I have a 10/22, Marlin 60 and a Browning BL-22. The Browning is the only one I use. It's really light, easy to carry, very accurate, totally reliable and will shot any brand or quality ammo I put in it, to include shorts, longs and long rifle. Of course it is also and expensive weapon to buy new. Over $500 here in Alaska.

Guests can not see images in the messages. Please register in the forum.

----------


## SARKY

Fine, you want to talk about triggers on 22s, I have installed Volquartsen trigger groups into my 2 10-22s and my 10-22magnum. I have also installed about a dozen into my friends 10-22s.

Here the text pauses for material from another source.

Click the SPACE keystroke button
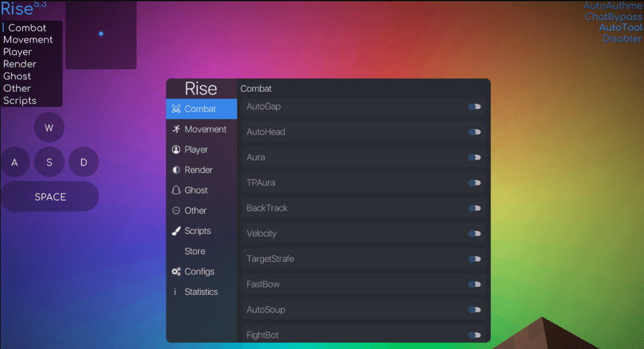[50, 197]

If you have the money and 2 left hands, you can get the whole trigger/mag group to install in less than a minute. OH by the way the Volquartsen kit break like ice with no over travel.

----------


## Sourdough

> Fine, you want to talk about triggers on 22s, I have installed Volquartsen trigger groups into my 2 10-22s and my 10-22magnum. I have also installed about a dozen into my friends 10-22s. If you have the money and 2 left hands, you can get the whole trigger/mag group to install in less than a minute. OH by the way the Volquartsen kit break like ice with no over travel.


Sarky........do you know WHY Ruger dropped the 10-22 Magnum.........????????? I would love to own one.

----------


## SARKY

For some reason it wasn't a big seller, same with their .44 mag auto loader. I would like to see them do limited runs of the 10-22mag and the .44mag autoloader (maybe also chambered in .357 and .41)

----------


## dscrick

I have a Marlin 60 (it was my first .22, I received it for Christmas at age nine, which makes it 40 years old. And it shoots). I've purchased 10/22s for my sons, they love 'em. I have a couple of Ruger 77 bolt guns (.22, .17HMR). I don't have a .22 lever gun, but I love the older Browning BL22 and the Marlins.

If you could find one, Ruger used to make a more modern lever action (along the lines of the Savage 99 rifles) in .22, it used the same magazines as the 10/22.  They are no longer in the Ruger catalog

If I had to pick one, it would be the 10/22 in stainless

----------